I asked this question yesterday and the user @dfeuer advised me, that as a beginner I should not define my own classes. His comment:
Haskell beginners shouldn't define their own classes at all. Learn to define functions, and types, and instances. These are the vast majority of actual Haskell code. As you do this, you'll get a good feel for what makes some classes really useful and others less so. You'll learn what makes some classes easy to use and others full of booby traps. Then when you find a good reason to actually define your own class, you'll go through a slew of bad class designs before you get good enough at it that only most of your attempts go badly. Designing good classes is really hard and rarely necessary.
I am curious, why is defining my own classes usually (for a beginner) a bad idea? What are these "booby traps" and why is it so hard to design good classes?

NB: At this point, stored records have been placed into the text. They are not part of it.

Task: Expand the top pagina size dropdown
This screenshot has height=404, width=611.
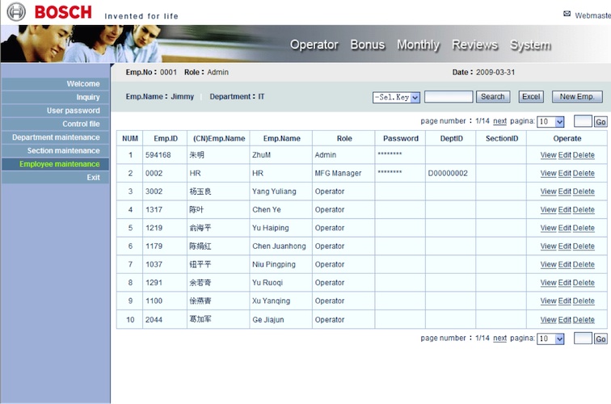Action: pos(550,122)
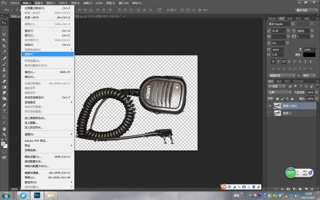Select the Magic Wand tool

pyautogui.click(x=4, y=41)

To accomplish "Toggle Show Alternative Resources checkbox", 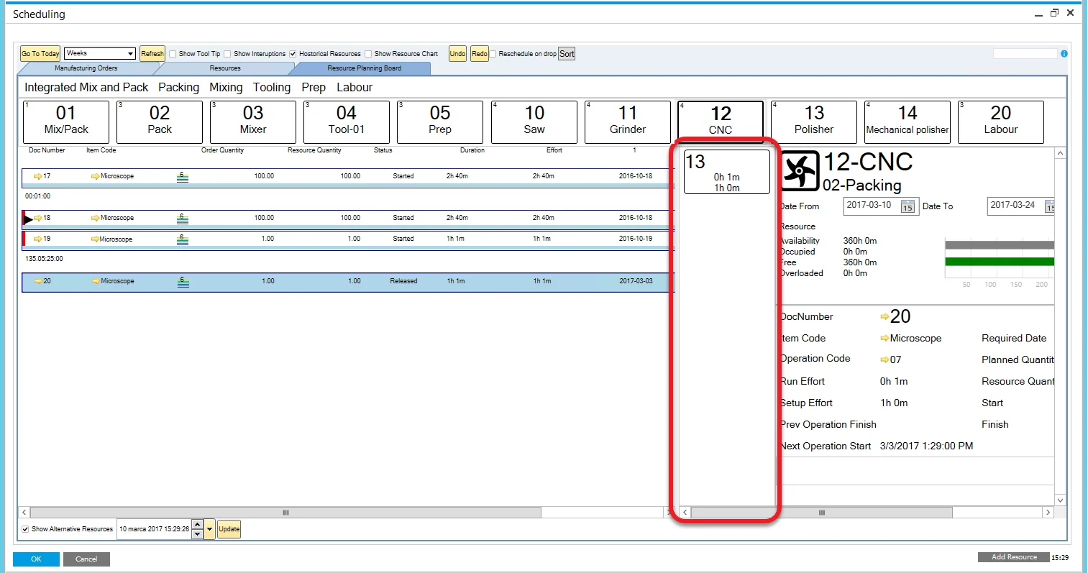I will [25, 529].
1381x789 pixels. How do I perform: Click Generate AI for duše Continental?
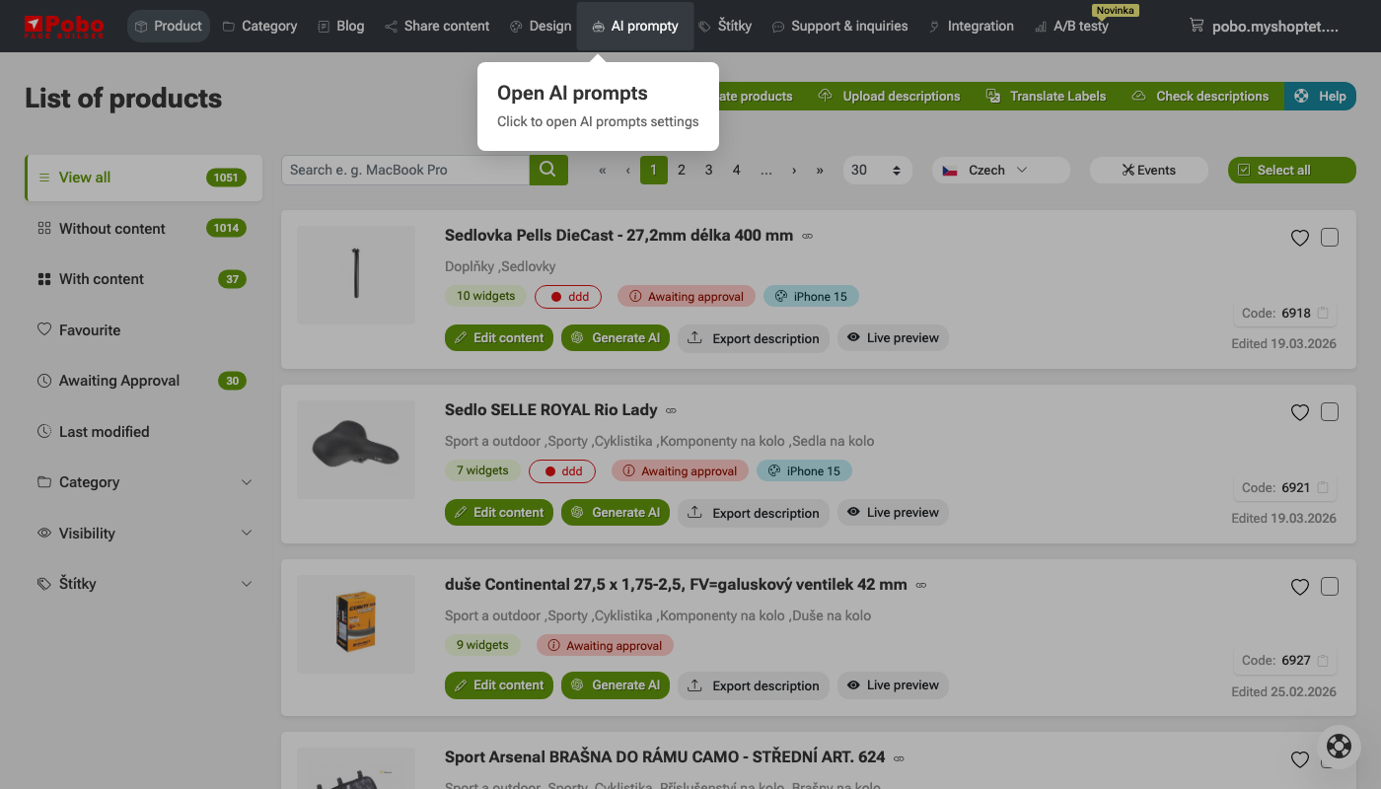coord(615,684)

I thought classes are used to define interfaces to data as I do in OOP. When I write java code, I try to write as much code as possible with abstract classes and especially interfaces, so that when I need to change the data, most of my code remains unchanged and that my methods are highly reusable. Another comment under that question by @Carl suggests, that this is not how classes should be used
Why did you create that class? It feels very weird to me - very much like something that someone used to OOP would do, rather than someone used to Haskell. It has too many parameters, they're connected in what feels like a very ad-hoc manner...
My fear is, that without this OOP use of classes, any change in data would break huge part of code. Is this fear unfunded? And if it is funded, why I should not use classes to define interface to data?
To be fair, I am self taught java programmer and I did not read others people code, so maybe I am doing java wrong also. I only read some books on how the language works and then built an application. I developed it for a year or so, and my whole style is consequence of this experience alone. My style seems to work well for my needs though, and thus I assume it is how java programming/OOP is indeed done.